Sibling discussions: A2A #1857 — idempotency on
tasks/send covers a different concern (request
idempotency). A first-class paused state is still open.
Problem statement
A2A's TaskState enum models task lifecycle as a state machine. The
current non-terminal "waiting" states are:
INPUT_REQUIRED— the peer needs end-user input to continue.AUTH_REQUIRED— the peer needs the caller to refresh credentials or complete an auth flow.
Both are callee-initiated soft-pauses that exist to signal "I literally cannot make progress until X is supplied." They name the specific blocker so the caller's UI can prompt for it (a text input prompt, an OAuth flow trigger).
A2A has no first-class state for either:
PAUSED_BY_CLIENT— the caller asked the peer to pause. The peer is fine; it just shouldn't make any further turns until told to.PAUSED_BY_AGENT— the peer voluntarily parked itself waiting on an external condition (a file change, a CI build completion, a scheduled wake-up time) that's neither user input nor an auth refresh.
These are different shapes. Today A2A peers conflate them with
INPUT_REQUIRED (with a synthetic prompt the user is supposed to
ignore), AUTH_REQUIRED (definitely wrong), or WORKING (the
caller-side cancel button still nukes the task). All three workarounds
lose information: the caller's UI can't distinguish "paused, will
resume on its own" from "blocked, needs your input."
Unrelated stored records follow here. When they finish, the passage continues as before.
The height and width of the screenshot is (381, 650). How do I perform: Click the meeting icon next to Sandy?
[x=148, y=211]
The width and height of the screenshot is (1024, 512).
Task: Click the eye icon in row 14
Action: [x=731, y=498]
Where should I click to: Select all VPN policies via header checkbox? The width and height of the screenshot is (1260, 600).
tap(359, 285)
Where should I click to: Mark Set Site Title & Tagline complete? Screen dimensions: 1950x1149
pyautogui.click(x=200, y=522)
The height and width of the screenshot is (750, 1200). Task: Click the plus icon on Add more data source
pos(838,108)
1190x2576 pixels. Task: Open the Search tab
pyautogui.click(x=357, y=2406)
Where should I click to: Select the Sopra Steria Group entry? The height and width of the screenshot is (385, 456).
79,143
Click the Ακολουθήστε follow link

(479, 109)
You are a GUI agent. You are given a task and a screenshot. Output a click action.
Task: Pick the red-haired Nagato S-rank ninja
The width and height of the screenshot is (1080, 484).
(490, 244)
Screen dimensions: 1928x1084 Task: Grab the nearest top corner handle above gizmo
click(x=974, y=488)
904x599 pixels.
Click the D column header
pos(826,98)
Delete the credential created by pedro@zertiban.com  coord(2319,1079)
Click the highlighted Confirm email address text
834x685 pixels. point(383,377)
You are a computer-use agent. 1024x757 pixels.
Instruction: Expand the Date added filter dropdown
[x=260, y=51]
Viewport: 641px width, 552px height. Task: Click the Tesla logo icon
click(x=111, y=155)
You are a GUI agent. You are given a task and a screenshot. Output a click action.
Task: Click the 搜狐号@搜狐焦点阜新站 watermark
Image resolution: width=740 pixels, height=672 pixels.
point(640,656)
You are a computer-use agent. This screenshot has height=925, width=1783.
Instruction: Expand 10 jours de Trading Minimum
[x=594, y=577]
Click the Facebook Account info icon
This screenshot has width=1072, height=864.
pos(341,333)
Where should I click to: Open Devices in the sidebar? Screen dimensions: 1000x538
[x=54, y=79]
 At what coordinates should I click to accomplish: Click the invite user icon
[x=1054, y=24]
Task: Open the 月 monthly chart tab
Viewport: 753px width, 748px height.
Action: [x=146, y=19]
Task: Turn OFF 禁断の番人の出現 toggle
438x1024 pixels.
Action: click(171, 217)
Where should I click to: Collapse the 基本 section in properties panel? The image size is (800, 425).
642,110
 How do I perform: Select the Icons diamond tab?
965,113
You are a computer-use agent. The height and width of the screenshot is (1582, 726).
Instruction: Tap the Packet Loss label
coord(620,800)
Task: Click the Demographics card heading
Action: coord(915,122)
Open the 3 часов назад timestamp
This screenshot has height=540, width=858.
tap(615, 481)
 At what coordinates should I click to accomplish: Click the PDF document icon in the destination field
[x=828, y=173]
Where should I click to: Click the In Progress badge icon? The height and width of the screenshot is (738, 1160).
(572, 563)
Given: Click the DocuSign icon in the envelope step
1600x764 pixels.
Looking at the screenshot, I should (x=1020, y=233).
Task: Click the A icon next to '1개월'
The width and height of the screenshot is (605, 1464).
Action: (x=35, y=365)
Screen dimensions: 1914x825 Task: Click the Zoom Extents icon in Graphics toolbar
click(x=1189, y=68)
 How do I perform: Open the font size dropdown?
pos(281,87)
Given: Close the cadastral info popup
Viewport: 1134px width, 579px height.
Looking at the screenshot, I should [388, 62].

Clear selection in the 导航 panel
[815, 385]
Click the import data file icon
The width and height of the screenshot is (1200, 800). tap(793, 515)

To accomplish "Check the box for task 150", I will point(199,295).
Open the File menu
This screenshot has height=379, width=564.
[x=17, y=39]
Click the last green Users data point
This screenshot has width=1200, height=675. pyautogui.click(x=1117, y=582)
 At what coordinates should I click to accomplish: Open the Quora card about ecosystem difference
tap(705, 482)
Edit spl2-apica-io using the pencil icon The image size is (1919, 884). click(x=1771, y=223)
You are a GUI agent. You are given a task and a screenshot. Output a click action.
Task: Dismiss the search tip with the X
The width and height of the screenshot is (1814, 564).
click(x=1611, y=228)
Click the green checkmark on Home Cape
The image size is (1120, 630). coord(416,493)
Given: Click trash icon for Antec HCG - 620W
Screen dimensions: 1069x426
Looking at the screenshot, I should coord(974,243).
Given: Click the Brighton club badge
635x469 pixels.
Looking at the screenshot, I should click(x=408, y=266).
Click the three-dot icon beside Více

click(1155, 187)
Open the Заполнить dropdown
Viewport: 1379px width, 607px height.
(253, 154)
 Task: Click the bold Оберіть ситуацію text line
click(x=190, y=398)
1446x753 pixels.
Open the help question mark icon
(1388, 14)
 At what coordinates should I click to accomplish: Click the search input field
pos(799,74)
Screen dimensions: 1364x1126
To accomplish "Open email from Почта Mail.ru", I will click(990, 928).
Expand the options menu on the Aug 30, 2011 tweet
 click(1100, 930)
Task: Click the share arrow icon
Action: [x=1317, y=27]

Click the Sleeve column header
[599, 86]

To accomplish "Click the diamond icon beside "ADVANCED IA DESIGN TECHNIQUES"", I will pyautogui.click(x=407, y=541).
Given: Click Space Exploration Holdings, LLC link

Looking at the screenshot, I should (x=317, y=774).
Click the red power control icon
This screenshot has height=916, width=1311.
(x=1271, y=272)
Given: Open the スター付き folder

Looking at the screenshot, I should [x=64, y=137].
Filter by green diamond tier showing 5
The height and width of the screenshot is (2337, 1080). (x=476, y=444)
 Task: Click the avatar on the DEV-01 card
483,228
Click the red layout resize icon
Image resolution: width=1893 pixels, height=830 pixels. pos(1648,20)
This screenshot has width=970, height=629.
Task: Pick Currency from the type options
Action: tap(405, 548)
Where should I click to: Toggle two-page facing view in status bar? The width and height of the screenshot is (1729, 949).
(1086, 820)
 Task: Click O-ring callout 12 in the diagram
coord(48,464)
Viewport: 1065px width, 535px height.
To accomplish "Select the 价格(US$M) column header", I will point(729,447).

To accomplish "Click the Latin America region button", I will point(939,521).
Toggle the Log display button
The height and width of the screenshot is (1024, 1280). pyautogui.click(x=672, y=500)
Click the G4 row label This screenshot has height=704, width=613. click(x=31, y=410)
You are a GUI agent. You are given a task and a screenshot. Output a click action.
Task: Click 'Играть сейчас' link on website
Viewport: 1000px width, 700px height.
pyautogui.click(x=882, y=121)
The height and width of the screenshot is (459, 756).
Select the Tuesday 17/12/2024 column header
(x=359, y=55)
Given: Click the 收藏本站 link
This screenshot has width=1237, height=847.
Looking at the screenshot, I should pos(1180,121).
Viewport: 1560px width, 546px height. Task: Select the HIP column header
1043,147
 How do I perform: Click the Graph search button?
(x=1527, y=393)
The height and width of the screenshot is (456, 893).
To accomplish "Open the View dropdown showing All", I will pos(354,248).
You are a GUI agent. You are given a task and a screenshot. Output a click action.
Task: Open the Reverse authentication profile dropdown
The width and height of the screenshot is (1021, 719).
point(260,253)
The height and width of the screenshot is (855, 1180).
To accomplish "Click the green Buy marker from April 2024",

Why this matters in practice
Concrete scenarios we hit shipping Harn:
- Caller-driven pause for review. A coordinator agent wants to
pause a delegated worker, inspect its progress, then decide whether
to resume or cancel. The coordinator needs to call
tasks/pauseand observePAUSED_BY_CLIENTrather than sendINPUT_REQUIREDback to itself. - Agent self-park on long waitpoints. A peer agent calls a tool
that spawns a CI build. The agent has nothing useful to do for
minutes (possibly hours). Today it has to either burn idle turns
polling or set
INPUT_REQUIREDwith a fake "waiting…" prompt; the caller's UI then has to know not to render it as a user-prompt. - Scheduled work. "Pause until 09:00 UTC and continue." The peer knows the exact wake-up time; the caller doesn't need to be involved beyond observing the paused state.
- Cost / budget interrupts. A policy engine wants to pause every
task that exceeds a token budget. The right state is
PAUSED_BY_CLIENT(with a reason); the caller can decide whether to refill and resume or cancel. - Cross-protocol bridges. Harn's
harn-serveadapter today maps ACPsession/resume(#1726) and Harn's__host_worker_suspendenvelope onto A2A. With noPAUSEDshape, the adapter has to invent its ownmetadata.harn.pausedmapping; an external A2A client speaking to a Harn-backed peer can't observe the pause in any protocol-native way.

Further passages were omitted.